*Stored data entries*
↓

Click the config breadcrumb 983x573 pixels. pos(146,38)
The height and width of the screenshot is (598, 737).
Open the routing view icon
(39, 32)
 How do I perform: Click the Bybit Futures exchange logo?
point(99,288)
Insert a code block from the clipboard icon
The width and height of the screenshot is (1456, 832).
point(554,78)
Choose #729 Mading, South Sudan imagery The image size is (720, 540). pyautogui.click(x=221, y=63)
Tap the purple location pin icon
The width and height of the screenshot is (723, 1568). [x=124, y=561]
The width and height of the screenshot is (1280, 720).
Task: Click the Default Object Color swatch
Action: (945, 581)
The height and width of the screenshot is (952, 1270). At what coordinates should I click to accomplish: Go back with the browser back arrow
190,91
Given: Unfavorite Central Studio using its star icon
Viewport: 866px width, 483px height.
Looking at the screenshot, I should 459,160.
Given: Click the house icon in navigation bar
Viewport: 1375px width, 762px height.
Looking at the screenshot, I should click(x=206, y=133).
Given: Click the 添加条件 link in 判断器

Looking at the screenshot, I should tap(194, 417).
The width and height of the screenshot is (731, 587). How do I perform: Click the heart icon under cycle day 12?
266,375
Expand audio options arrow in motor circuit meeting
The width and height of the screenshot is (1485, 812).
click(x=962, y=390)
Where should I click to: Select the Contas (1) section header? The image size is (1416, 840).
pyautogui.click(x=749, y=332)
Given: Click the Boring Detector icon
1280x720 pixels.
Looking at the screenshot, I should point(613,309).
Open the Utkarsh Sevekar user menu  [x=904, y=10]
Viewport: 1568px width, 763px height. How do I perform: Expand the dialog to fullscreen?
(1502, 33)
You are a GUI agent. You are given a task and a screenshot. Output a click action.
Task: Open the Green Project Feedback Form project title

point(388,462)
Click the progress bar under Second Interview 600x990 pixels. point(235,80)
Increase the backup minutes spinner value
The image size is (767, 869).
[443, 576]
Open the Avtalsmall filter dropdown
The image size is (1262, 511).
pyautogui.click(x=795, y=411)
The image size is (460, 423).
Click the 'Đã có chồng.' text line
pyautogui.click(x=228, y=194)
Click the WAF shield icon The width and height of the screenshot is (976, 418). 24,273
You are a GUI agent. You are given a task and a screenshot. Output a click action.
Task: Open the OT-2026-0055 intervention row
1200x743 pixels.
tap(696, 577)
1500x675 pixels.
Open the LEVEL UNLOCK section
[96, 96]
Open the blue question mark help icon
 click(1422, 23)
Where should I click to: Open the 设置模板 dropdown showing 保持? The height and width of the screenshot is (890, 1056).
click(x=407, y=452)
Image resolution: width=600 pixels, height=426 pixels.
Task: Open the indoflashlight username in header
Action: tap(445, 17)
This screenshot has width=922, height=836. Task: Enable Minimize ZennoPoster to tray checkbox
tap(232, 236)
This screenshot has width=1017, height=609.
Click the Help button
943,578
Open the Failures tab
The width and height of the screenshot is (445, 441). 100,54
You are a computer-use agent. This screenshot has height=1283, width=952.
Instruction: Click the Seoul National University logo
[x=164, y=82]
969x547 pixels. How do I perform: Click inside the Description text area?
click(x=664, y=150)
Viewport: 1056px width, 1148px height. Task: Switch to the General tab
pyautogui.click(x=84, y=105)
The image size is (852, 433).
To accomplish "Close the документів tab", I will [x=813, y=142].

↑

*TO DO*
Restate the data above word for word.

*FINISHED TASK*
Click the config breadcrumb 983x573 pixels. pos(146,38)
The height and width of the screenshot is (598, 737).
Open the routing view icon
(39, 32)
 How do I perform: Click the Bybit Futures exchange logo?
point(99,288)
Insert a code block from the clipboard icon
The width and height of the screenshot is (1456, 832).
point(554,78)
Choose #729 Mading, South Sudan imagery The image size is (720, 540). pyautogui.click(x=221, y=63)
Tap the purple location pin icon
The width and height of the screenshot is (723, 1568). [x=124, y=561]
The width and height of the screenshot is (1280, 720).
Task: Click the Default Object Color swatch
Action: (945, 581)
The height and width of the screenshot is (952, 1270). At what coordinates should I click to accomplish: Go back with the browser back arrow
190,91
Given: Unfavorite Central Studio using its star icon
Viewport: 866px width, 483px height.
Looking at the screenshot, I should 459,160.
Given: Click the house icon in navigation bar
Viewport: 1375px width, 762px height.
Looking at the screenshot, I should click(x=206, y=133).
Given: Click the 添加条件 link in 判断器

Looking at the screenshot, I should tap(194, 417).
The width and height of the screenshot is (731, 587). How do I perform: Click the heart icon under cycle day 12?
266,375
Expand audio options arrow in motor circuit meeting
The width and height of the screenshot is (1485, 812).
click(x=962, y=390)
Where should I click to: Select the Contas (1) section header? The image size is (1416, 840).
pyautogui.click(x=749, y=332)
Given: Click the Boring Detector icon
1280x720 pixels.
Looking at the screenshot, I should point(613,309).
Open the Utkarsh Sevekar user menu  [x=904, y=10]
Viewport: 1568px width, 763px height. How do I perform: Expand the dialog to fullscreen?
(1502, 33)
You are a GUI agent. You are given a task and a screenshot. Output a click action.
Task: Open the Green Project Feedback Form project title

point(388,462)
Click the progress bar under Second Interview 600x990 pixels. point(235,80)
Increase the backup minutes spinner value
The image size is (767, 869).
[443, 576]
Open the Avtalsmall filter dropdown
The image size is (1262, 511).
pyautogui.click(x=795, y=411)
The image size is (460, 423).
Click the 'Đã có chồng.' text line
pyautogui.click(x=228, y=194)
Click the WAF shield icon The width and height of the screenshot is (976, 418). 24,273
You are a GUI agent. You are given a task and a screenshot. Output a click action.
Task: Open the OT-2026-0055 intervention row
1200x743 pixels.
tap(696, 577)
1500x675 pixels.
Open the LEVEL UNLOCK section
[96, 96]
Open the blue question mark help icon
 click(1422, 23)
Where should I click to: Open the 设置模板 dropdown showing 保持? The height and width of the screenshot is (890, 1056).
click(x=407, y=452)
Image resolution: width=600 pixels, height=426 pixels.
Task: Open the indoflashlight username in header
Action: tap(445, 17)
This screenshot has width=922, height=836. Task: Enable Minimize ZennoPoster to tray checkbox
tap(232, 236)
This screenshot has width=1017, height=609.
Click the Help button
943,578
Open the Failures tab
The width and height of the screenshot is (445, 441). 100,54
You are a computer-use agent. This screenshot has height=1283, width=952.
Instruction: Click the Seoul National University logo
[x=164, y=82]
969x547 pixels. How do I perform: Click inside the Description text area?
click(x=664, y=150)
Viewport: 1056px width, 1148px height. Task: Switch to the General tab
pyautogui.click(x=84, y=105)
The image size is (852, 433).
To accomplish "Close the документів tab", I will [x=813, y=142].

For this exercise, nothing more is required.